— start Data for the task —
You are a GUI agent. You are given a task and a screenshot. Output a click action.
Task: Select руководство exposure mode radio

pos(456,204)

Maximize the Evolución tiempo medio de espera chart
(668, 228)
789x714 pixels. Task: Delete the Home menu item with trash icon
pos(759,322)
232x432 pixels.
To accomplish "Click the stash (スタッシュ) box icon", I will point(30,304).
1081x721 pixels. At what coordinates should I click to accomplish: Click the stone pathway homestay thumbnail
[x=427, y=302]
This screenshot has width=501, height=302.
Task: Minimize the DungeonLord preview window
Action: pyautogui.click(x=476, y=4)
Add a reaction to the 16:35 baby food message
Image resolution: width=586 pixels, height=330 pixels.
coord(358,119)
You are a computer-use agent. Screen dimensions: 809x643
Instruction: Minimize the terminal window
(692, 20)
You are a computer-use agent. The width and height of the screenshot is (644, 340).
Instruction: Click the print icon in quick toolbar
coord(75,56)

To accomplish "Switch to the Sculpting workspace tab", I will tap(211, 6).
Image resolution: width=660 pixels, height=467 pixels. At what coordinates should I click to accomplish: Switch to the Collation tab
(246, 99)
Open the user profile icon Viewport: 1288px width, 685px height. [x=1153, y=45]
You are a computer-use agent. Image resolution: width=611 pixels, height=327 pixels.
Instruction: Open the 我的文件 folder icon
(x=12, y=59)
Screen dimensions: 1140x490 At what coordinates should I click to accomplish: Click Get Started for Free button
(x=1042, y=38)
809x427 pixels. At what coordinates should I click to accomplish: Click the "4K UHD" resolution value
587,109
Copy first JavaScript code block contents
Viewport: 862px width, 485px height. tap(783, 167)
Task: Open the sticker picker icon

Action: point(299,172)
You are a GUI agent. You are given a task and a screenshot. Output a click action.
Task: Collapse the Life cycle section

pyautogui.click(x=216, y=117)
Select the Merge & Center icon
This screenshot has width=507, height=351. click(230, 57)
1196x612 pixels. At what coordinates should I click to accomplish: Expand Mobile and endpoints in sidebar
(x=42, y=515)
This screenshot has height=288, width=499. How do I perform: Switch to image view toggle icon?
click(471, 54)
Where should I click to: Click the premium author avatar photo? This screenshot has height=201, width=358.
— end Data for the task —
Task objective: Please copy out the lines above word for word, from the first one up to and including the line with "will tap(211, 6).".

Result of this task:
You are a GUI agent. You are given a task and a screenshot. Output a click action.
Task: Select руководство exposure mode radio

pos(456,204)

Maximize the Evolución tiempo medio de espera chart
(668, 228)
789x714 pixels. Task: Delete the Home menu item with trash icon
pos(759,322)
232x432 pixels.
To accomplish "Click the stash (スタッシュ) box icon", I will point(30,304).
1081x721 pixels. At what coordinates should I click to accomplish: Click the stone pathway homestay thumbnail
[x=427, y=302]
This screenshot has width=501, height=302.
Task: Minimize the DungeonLord preview window
Action: pyautogui.click(x=476, y=4)
Add a reaction to the 16:35 baby food message
Image resolution: width=586 pixels, height=330 pixels.
coord(358,119)
You are a computer-use agent. Screen dimensions: 809x643
Instruction: Minimize the terminal window
(692, 20)
You are a computer-use agent. The width and height of the screenshot is (644, 340).
Instruction: Click the print icon in quick toolbar
coord(75,56)

To accomplish "Switch to the Sculpting workspace tab", I will tap(211, 6).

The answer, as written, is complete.